DETAILS OPDRACHT => Zet alle onderstaande gegevens regel voor regel in een genummerde lijst en sla lege regels over. Neem de afbeeldingen niet op in je antwoord.

(Aanwijsgegevens voor tekst en elementen)
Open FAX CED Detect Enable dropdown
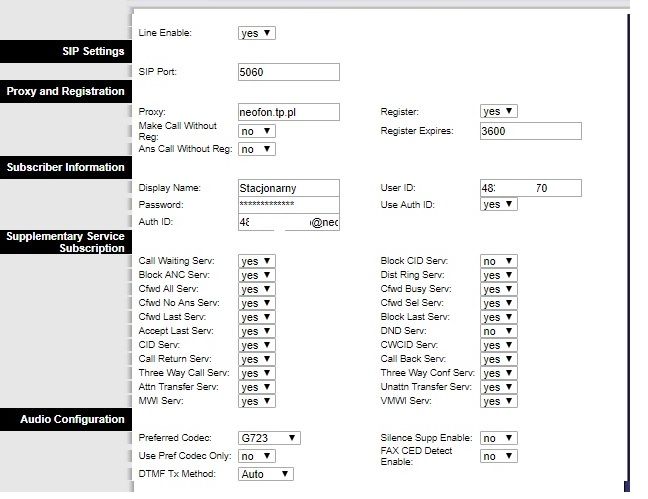Image resolution: width=648 pixels, height=499 pixels. click(498, 456)
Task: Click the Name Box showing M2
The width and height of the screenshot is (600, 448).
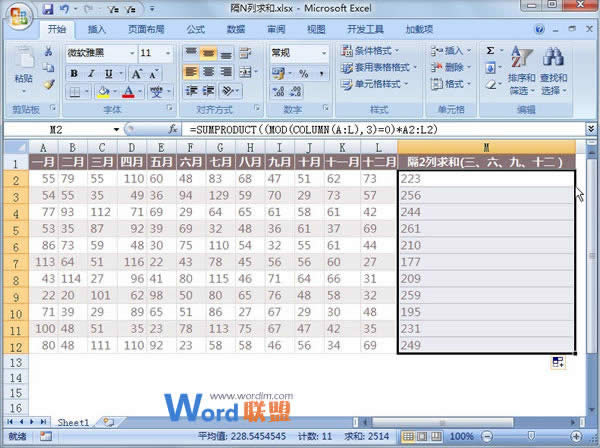Action: point(60,130)
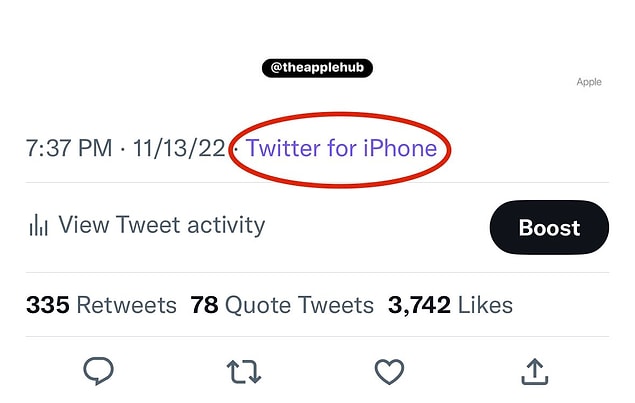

ANTWOORD =>
1. Open FAX CED Detect Enable dropdown
2. Image resolution: width=648 pixels, height=499 pixels. click(498, 456)
3. Task: Click the Name Box showing M2
4. The width and height of the screenshot is (600, 448).
5. Action: point(60,130)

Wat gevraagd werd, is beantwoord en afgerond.